Stellen Sie in den folgenden Datensätzen alles von der Zeile mit „Given: Enable Stretch mode display scaling“ an bis einschließlich der Zeile mit „Action: pyautogui.click(x=420, y=215)“ als JSON-Liste von Zeichenketten dar. Jede Zeile wird dabei zu einem Eintrag, Leerzeilen entfallen.
######
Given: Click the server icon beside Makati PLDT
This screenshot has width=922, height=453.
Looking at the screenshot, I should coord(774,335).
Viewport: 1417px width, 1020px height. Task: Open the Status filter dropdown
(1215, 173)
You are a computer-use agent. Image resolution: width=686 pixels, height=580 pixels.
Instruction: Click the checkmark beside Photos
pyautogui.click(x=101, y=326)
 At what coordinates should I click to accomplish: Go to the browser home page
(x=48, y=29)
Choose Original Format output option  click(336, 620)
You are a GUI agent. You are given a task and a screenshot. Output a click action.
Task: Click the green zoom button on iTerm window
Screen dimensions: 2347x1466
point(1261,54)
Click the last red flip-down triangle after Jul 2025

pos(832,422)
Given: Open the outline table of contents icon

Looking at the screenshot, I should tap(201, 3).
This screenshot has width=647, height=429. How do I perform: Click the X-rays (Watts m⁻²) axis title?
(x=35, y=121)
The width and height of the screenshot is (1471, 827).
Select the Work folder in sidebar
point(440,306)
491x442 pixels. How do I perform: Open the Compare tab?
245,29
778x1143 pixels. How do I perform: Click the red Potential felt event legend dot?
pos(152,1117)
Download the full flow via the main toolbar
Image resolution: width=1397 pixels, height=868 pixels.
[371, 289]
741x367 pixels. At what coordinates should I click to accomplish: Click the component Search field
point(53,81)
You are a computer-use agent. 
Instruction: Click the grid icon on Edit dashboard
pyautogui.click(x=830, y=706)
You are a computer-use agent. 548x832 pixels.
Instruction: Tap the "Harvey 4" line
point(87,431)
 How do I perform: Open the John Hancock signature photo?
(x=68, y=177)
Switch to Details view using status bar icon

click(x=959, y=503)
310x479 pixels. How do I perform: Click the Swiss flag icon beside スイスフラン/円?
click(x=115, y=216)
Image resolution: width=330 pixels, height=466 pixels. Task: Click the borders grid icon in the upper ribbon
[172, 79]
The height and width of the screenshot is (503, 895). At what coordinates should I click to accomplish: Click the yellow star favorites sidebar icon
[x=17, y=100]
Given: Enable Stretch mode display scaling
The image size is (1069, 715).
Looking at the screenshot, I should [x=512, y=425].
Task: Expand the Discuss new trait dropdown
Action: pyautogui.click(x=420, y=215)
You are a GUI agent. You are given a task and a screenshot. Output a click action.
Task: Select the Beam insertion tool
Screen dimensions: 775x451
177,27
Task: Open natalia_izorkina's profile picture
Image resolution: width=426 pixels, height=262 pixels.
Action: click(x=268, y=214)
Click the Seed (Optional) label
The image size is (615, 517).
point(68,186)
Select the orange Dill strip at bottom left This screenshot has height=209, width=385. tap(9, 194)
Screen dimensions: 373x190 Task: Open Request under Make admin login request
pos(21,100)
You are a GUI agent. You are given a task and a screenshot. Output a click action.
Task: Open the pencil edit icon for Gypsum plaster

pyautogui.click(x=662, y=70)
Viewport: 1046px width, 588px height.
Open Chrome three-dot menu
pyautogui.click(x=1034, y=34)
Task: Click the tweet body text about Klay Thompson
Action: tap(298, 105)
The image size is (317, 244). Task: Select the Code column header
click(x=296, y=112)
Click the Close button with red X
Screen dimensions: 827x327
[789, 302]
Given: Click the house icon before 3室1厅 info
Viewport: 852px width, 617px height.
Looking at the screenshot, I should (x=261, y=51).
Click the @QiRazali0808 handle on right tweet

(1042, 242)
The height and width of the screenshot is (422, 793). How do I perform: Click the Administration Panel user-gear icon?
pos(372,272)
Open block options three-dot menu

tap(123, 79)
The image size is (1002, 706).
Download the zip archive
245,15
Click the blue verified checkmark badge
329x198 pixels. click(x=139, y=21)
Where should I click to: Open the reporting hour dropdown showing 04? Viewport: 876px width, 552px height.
######
(Erwartete Antwort):
[
  "Given: Enable Stretch mode display scaling",
  "The image size is (1069, 715).",
  "Looking at the screenshot, I should [x=512, y=425].",
  "Task: Expand the Discuss new trait dropdown",
  "Action: pyautogui.click(x=420, y=215)"
]